Segundo a Ambev, todas as receitas serão mantidas, o que muda é a distribuição, que será ampliada.

Mudança de cultura estimula novo consumo

O consumo dos brasileiros mudou muito nos últimos anos no que se refere a cervejas. Marcas premium, como Stella Artois e Heineken, já são amplamente consumidas, enquanto cervejas especiais como as nacionais Colorado, Coruja, e outras estrangeiras, também são degustadas e até mesmo harmonizadas com pratos. “Essas cervejas entraram no mundo gourmet”, avalia Antonio Carlos Morim, da ESPM.

E uma das principais representantes desse segmento no Rio é a Jeffrey, que tem uma loja-conceito no Leblon. Atualmente é produzida na Serra Gaúcha, mas em breve ganhará uma fábrica própria em Petrópolis. Sócio da marca com mais três amigos, Gilson Val explica que há cada vez um interesse maior do público sobre esse universo cervejeiro.

“A Jeffrey foi construída em cima de gastronomia, música, arte. Nascemos nos melhores restaurantes, hoje estamos no Copacabana Palace. Mas ao mesmo tempo é possível encontrar a cerveja a bons preços. Nossa margem de lucro é baixa, mas a gente fez isso para que as pessoas possam comprar”, explica.

Para Gabriel Di Martino, cervejeiro da Vila St. Gallen, o apreço do brasileiro pelas cervejas especiais não é moda, é tendência. “Quando as pessoas começam a ter um poder aquisitivo maior, isso gera poder de experimentação que faz crescer as cervejarias”, ressalta.

E a vontade de conhecer mais é tanta que faz aumentar também o número de pessoas que produzem em casa, para consumo próprio. É o caso de Joarez Lessa, que com o amigo José Henrique Castro começou a fazer cervejas artesanais. Hoje dão aulas e fundaram uma confraria, a primeira de São Gonçalo, para reunir outros produtores. “Temos planos de lançar algo no mercado. Hoje é um hobby”, conta Lessa.

Pequenas fabricantes não têm medo da concorrência com as grandes

Para o professor de Marketing Antonio Carlos Morim, o mundo da microcervejaria não compete com as grandes. “Quando se conversa com esses produtores, percebe-se que eles não enxergam concorrência nem mesmo com as empresas do mesmo segmento. Eles acreditam no diferencial do seu produto”, afirma.

A Colorado segue com a fabricação em Ribeirão Preto%2C e seus funcionários continuam compondo o quadroDivulgação

Além disso, segundo ele, o Brasil ainda consome mais cerveja do que produz, ou seja, ainda há muito espaço a ser explorado por esses fabricantes.

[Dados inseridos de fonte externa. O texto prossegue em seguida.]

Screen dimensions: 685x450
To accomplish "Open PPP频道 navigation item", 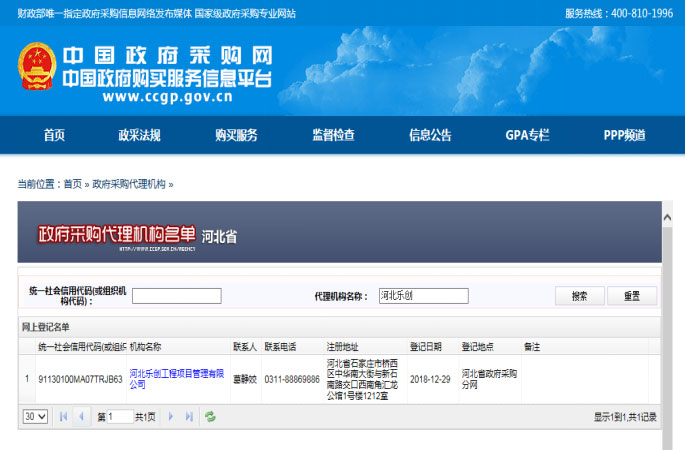I will (x=624, y=136).
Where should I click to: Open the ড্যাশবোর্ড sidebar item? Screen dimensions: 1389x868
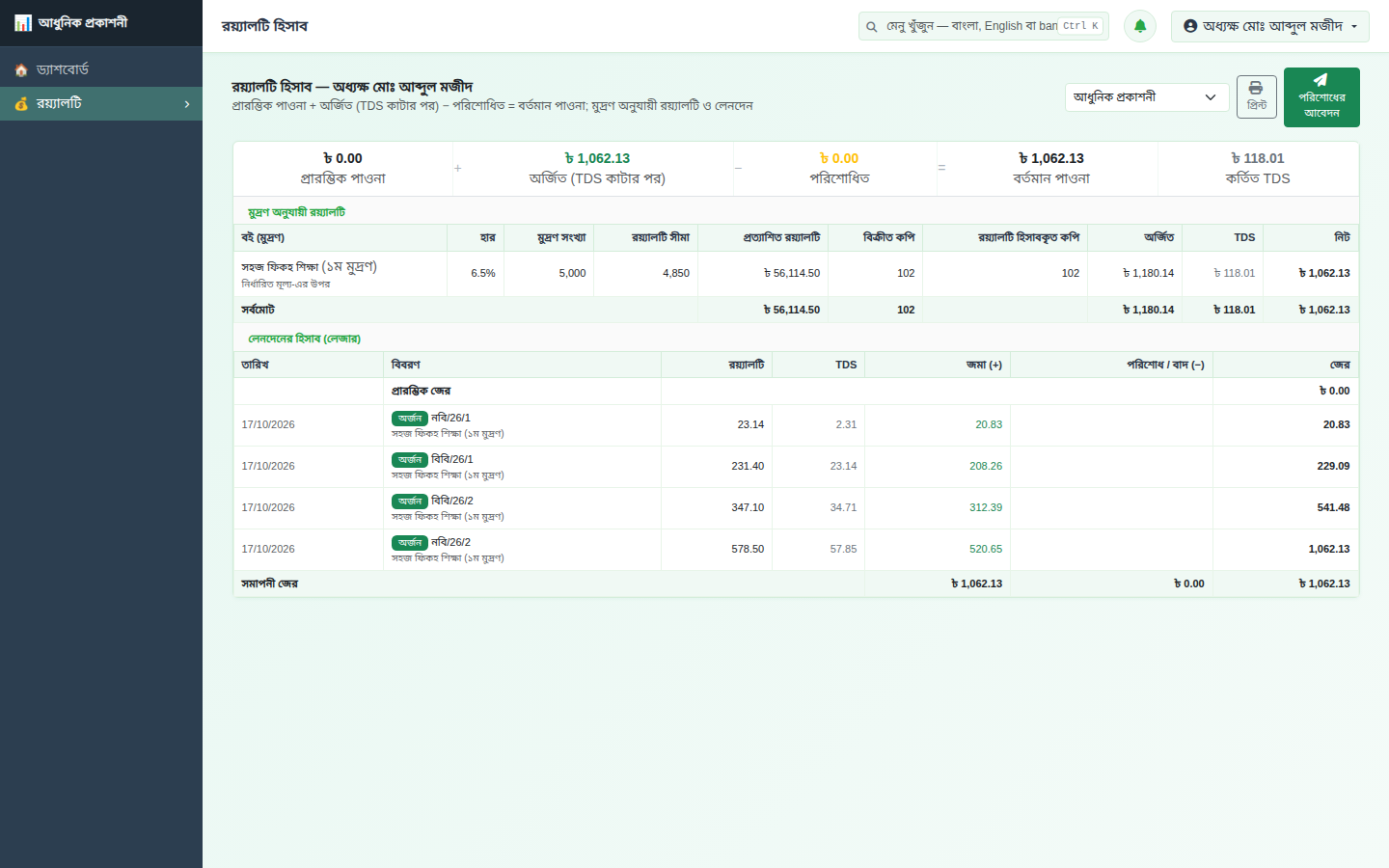pyautogui.click(x=101, y=70)
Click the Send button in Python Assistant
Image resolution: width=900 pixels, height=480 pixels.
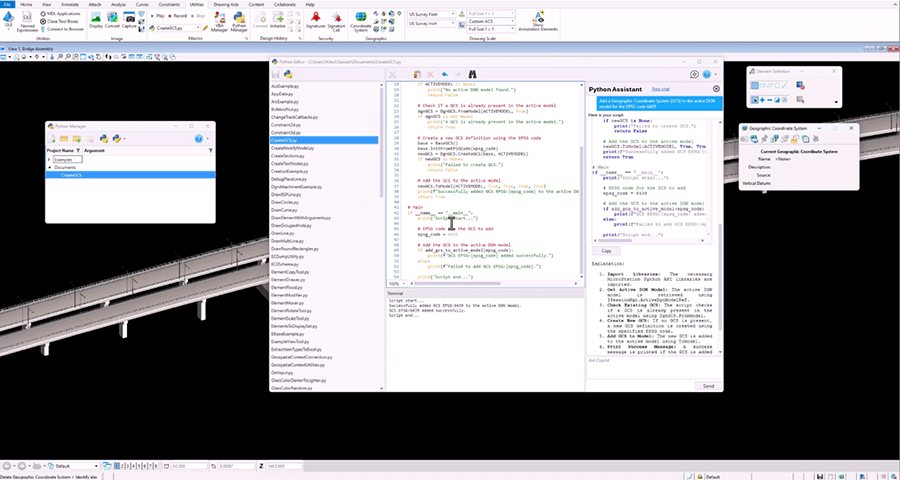(708, 385)
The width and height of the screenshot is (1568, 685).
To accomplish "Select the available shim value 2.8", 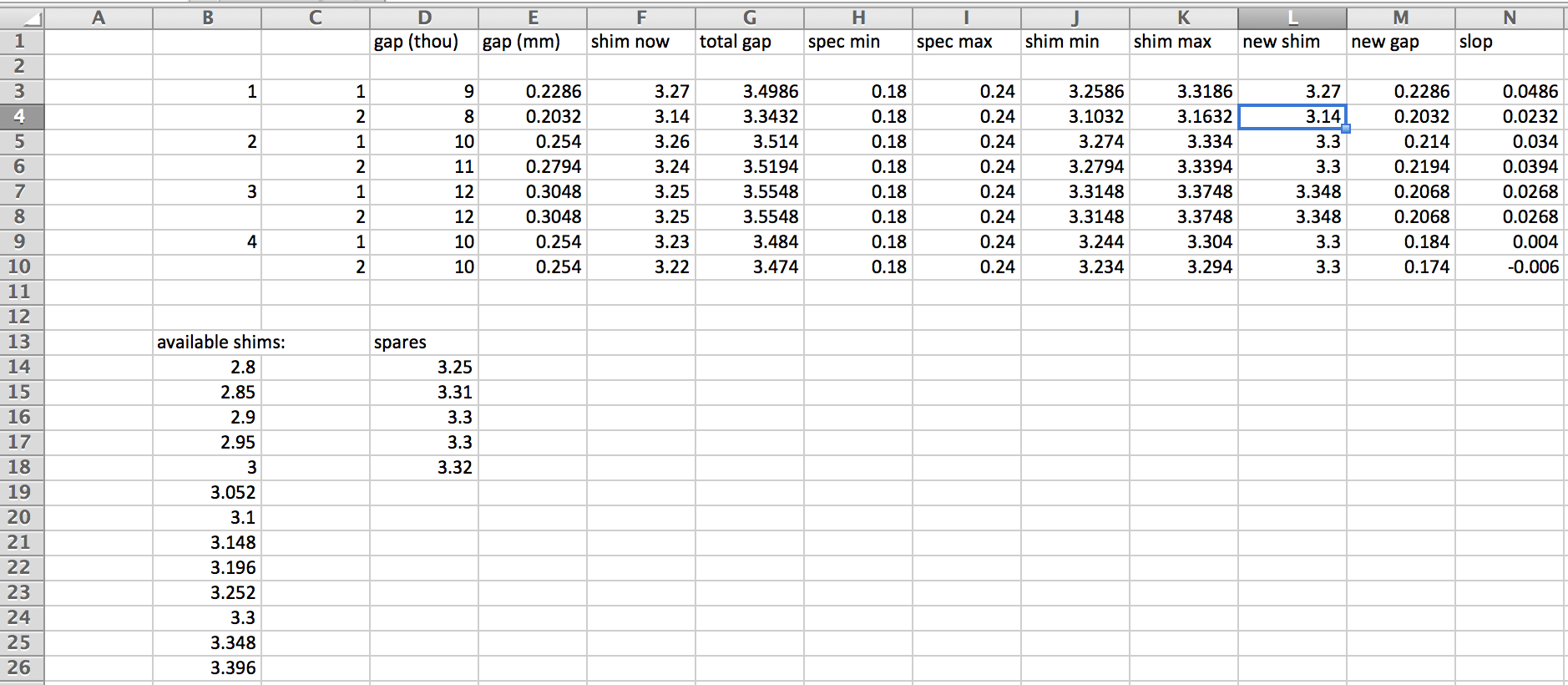I will click(x=207, y=368).
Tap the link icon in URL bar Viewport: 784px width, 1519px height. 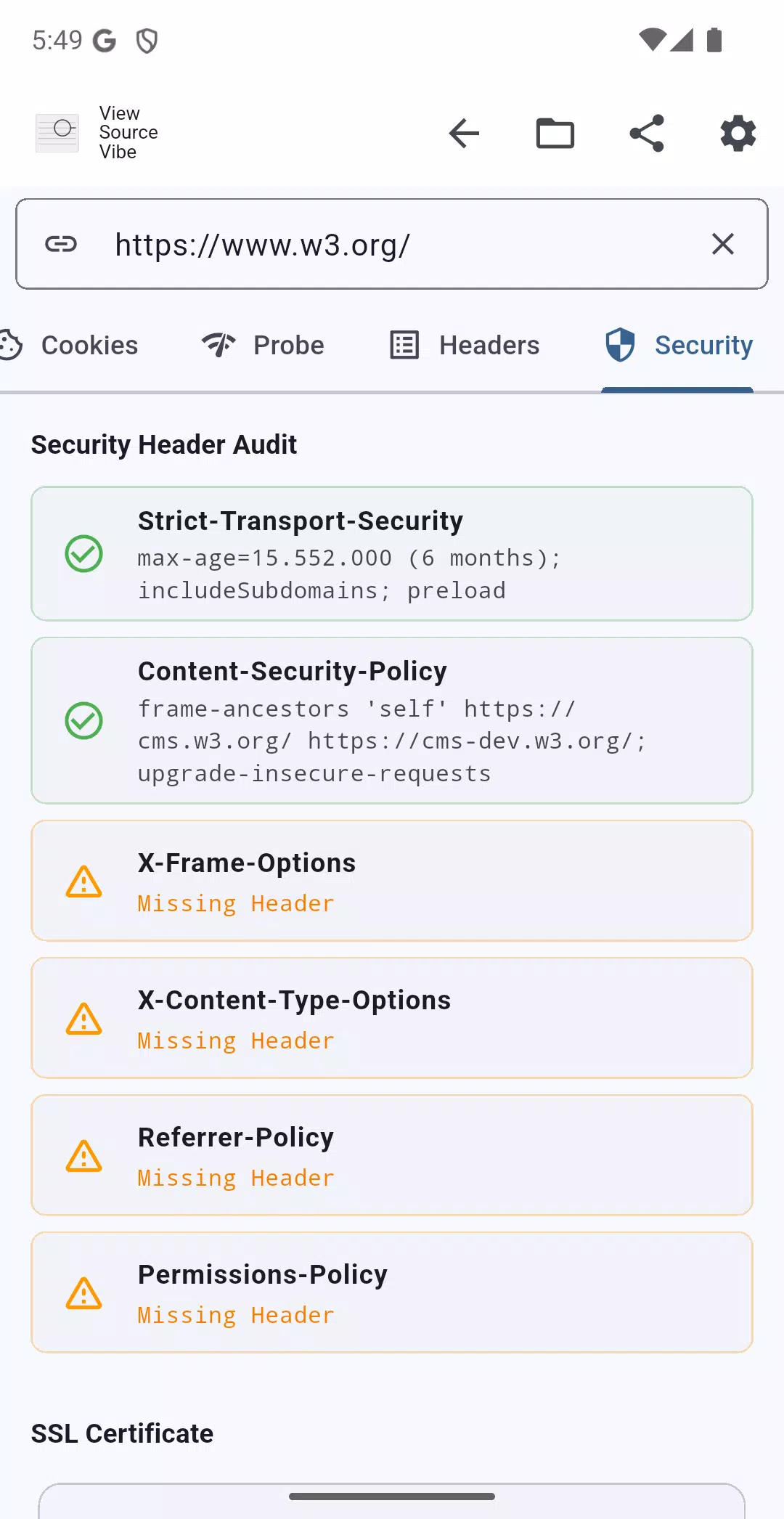click(61, 244)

Gilson Val, sócio-fundador na Jeffrey, confirma a tese do professor. “A gente não fica olhando para o lado. Temos nossos próprios projetos. Acabamos de desenvolver um sorvete com o Mil Frutas, sabor de Jeffrey Niña. Estamos desenvolvendo uma linha de cervejas com a Roberta Sudbrack e o Thomas Troigrois. Queremos voar com a nossa direção, no nosso caminho. Quero mais é que a indústria se desenvolva mesmo, para mim é muito bom o surgimento de novas cervejarias”, afirma.

Segundo Gabriel Di Martino, cervejeiro da Vila St. Gallen, o setor cervejeiro está bem comportado em relação à crise, o que favorece o surgimento de novas empresas.

“Todos estão crescendo. A nossa média de alta nas vendas é bem satisfatória, em torno de 35% a cada ano. A gente tem volume de produção considerável, mas visa qualidade, não quantidade. Escolha de matéria prima é muito importante”, conta o especialista.